Mike has a good answer. I don't know why he was voted down (so I voted him back up). I just joined so I can't comment, but I would like to try to explain Mike's reasoning, because he is making a good point.

The original question was:

One of our scripts uses a $_SESSION variable and I'm not sure if that is vulnerable to manipulation from outside as a $_POST variable is...

I interpret this as asking, "is the user able to manipulate $_SESSION directly from the HTTP request, as he can do with $_COOKIE, $_POST, and $_GET?"

In other words, PHP will literally take user data from the request headers or body and stash into those three superglobals.
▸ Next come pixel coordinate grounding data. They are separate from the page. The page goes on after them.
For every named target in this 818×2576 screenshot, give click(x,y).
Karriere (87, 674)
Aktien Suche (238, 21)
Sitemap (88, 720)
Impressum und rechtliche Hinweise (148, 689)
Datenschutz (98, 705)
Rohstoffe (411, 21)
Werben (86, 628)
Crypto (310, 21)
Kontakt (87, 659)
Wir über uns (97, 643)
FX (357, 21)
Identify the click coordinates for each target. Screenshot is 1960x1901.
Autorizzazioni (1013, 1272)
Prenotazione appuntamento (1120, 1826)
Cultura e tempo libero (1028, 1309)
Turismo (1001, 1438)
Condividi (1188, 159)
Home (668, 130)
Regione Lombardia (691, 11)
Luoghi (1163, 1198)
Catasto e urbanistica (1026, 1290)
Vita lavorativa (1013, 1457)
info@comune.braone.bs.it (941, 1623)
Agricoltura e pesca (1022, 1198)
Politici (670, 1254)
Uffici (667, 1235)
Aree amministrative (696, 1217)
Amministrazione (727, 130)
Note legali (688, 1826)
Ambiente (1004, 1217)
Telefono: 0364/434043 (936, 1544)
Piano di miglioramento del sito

But will it do the same thing for $_SESSION?

The answer is (in most cases) definitely no. The default session storage in PHP is "file", meaning that sessions are serialized and written to a file on the local filesystem. The user has no way to manipulate the contents of a session directly.

Now then, as others pointed out above, if you do something like this:

$_SESSION['foo'] = $_POST['bar'];

Then the user can now affect $_SESSION indirectly by affecting $_POST! Of course this is true, but I didn't see this as being the point of the question. The user can affect anything if you don't sanitize user inputs. The point is to know what inputs are not sanitized and know how to sanitize them before using them.

Karrax's criticism above was:

If XSS changes values on the client which is then used in the session variable you have successfully changed the $_SESSIOn by using XSS.

Of course this is true, but it's not the point of the question. By your logic, we can also say that, "malicious user input can launch a rocket to the moon." This is a true statement if somebody at NASA forgot to sanitize their user inputs in the rocket control application, but that's a problem with NASA's software, not an inherent risk in PHP.

Unfortunately, PHP doesn't make it obvious which superglobals are untainted and which are tainted. Understanding the distinction requires an intermediate level understanding of the HTTP protocol and how the PHP runtime process the HTTP request and response cycle.